Luara Yanguas: a musa do caraoquê

A professora Luara Yanguas é uma mulher trans em processo de transição, que iniciou há pouco tempo sua terapia hormonal e atualmente está com uma deficiência física, devida a um desgaste na articulação do quadril. Sem perder a postura e o rebolado (nem descer do salto alto), bate ponto aos fins de semana no Terraço’s Lounge, misto de bar, casa de shows e caraoquê no bairro do Bixiga, em São Paulo.

Até chegar lá, ela demora de duas horas e meia a três horas para ficar pronta. Seu ritual de beleza inclui higienização completa do corpo e da pele, e escolha do figurino, dos tons da maquiagem e do penteado que vai usar. “Depende do meu clima no dia. Coloco um roupão e uma trilha sonora, que vai de Maria Callas cantando ‘O mio babbino caro’ a ‘Gira’, remix do DJ Breno Barreto, e desenrolo a produção”, conta.

No palco, ao lado das amigas trans Fê e Mel e do amigo Rafa, ela solta a voz e arranca aplausos de uma plateia bastante heterogênea, cantando clássicos como “Não deixe o samba morrer” e “Sufoco” (aquela do “Não sei se vou aturar esses seus abusos”), famosas na voz de Alcione, além da dançante “Canibal”, de Ivete Sangalo. “A música move minha vida, libera minhas emoções e faz com que eu extravase e consiga lidar da melhor forma com algumas situações. É o que a minha mãe fala: ‘Quem canta seus males espanta’”, diz ela, rindo.

Em cima do praticável, espaço montado de poucos metros quadrados para as apresentações, Luara se expressa sem medo de ser feliz e não liga para julgamentos: “Às vezes sinto um preconceito velado, mas no caraoquê não tem competição, vencedores ou perdedores. Todo mundo se respeita e se aplaude, não importa se a pessoa cantou bem ou não.

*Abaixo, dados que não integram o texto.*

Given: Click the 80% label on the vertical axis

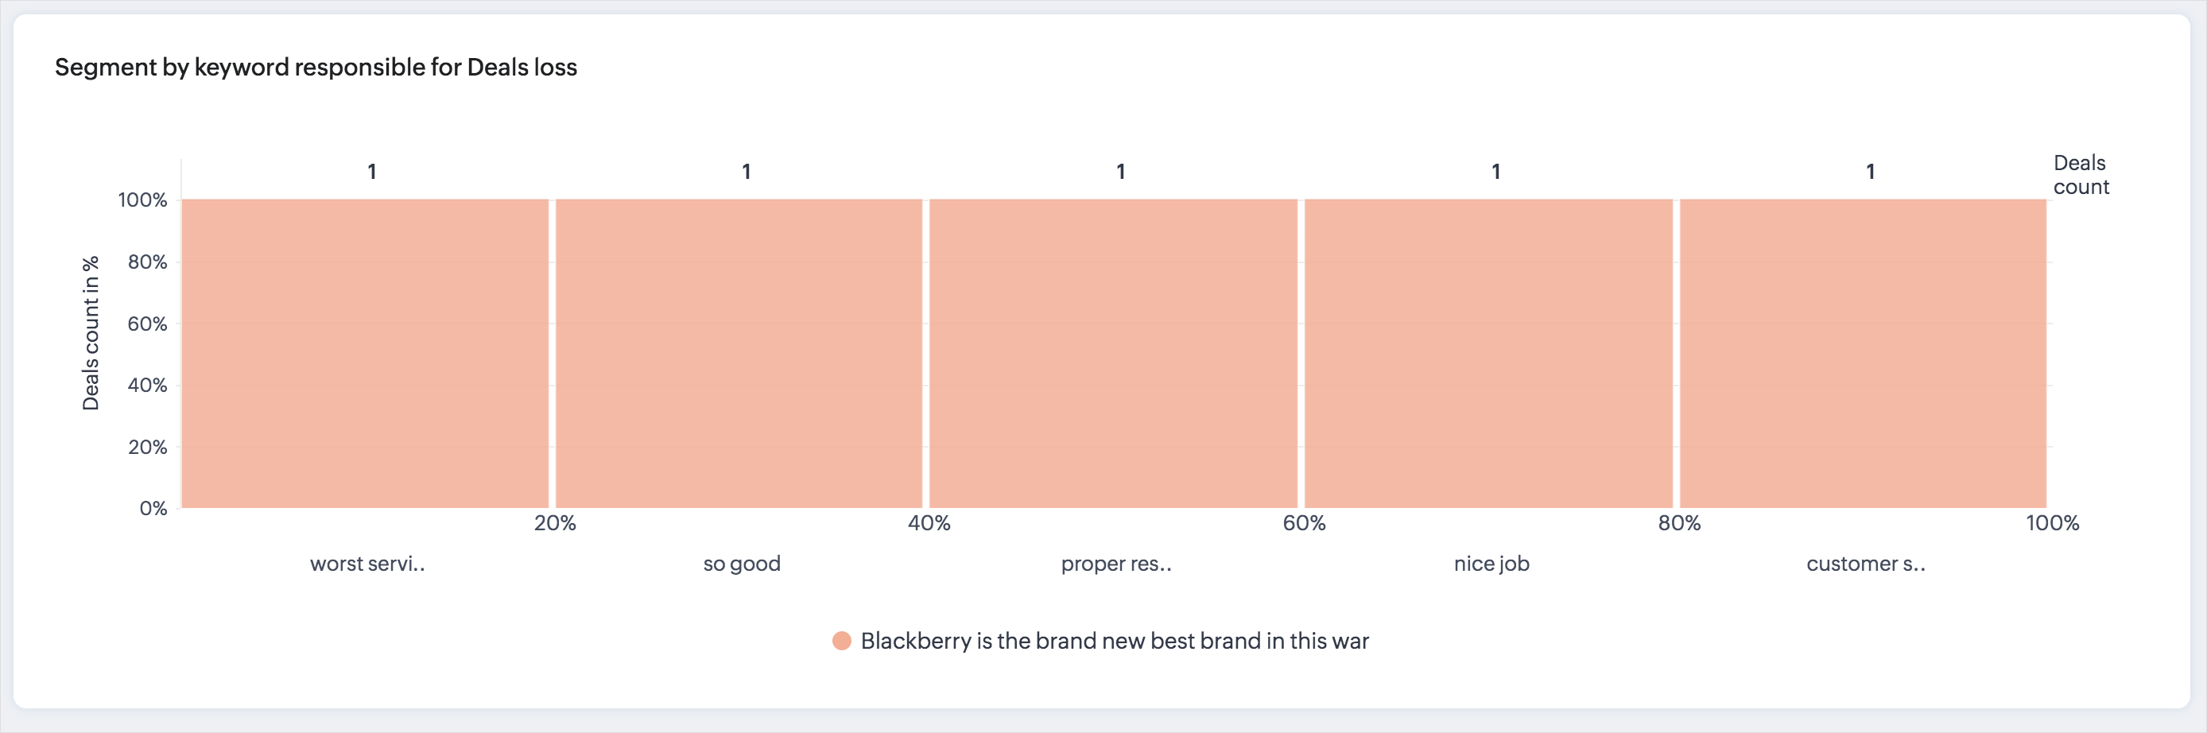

É só pegar a senha”. Ela conta que frequentou baladas de todo tipo, mas agora também está se permitindo experienciar a vida diurna. “Sinto necessidade de evoluir e mostrar que nós, mulheres trans, podemos e devemos estar no lugar que quisermos.”

A troca dos clubes escuros pelo ambiente iluminado do caraoquê também tem rendido boas surpresas para Luara. “Quem vê cara não vê coração, né? No darkroom das baladas, por exemplo, como as pessoas não se veem, as coisas rolam pelo tato, pelo gosto, pelo cheiro, e acaba ali. Muitas pessoas querem ficar com a gente por fetiche, acham que somos garotas de programa e/ou não têm coragem de nos assumir, mas eu cansei. Se quiser falar comigo, tem de ser no meio do salão. Tem de saber flertar, ter respeito e um papo bom. Nada de chegar já chamando para ir ao ‘banheiron’”, afirma.

A nova postura tem dado resultado: Luara está conhecendo melhor um rapaz que a beijou em frente ao palco do Terraço’s. Eles trocaram telefone e têm conversado durante a semana sobre os mais diversos assuntos, sempre com muito bom humor. “Tem um trecho na ‘Gira’, música de Breno Barreto, que diz: ‘A vida pede gargalhada e movimento’. É isso.”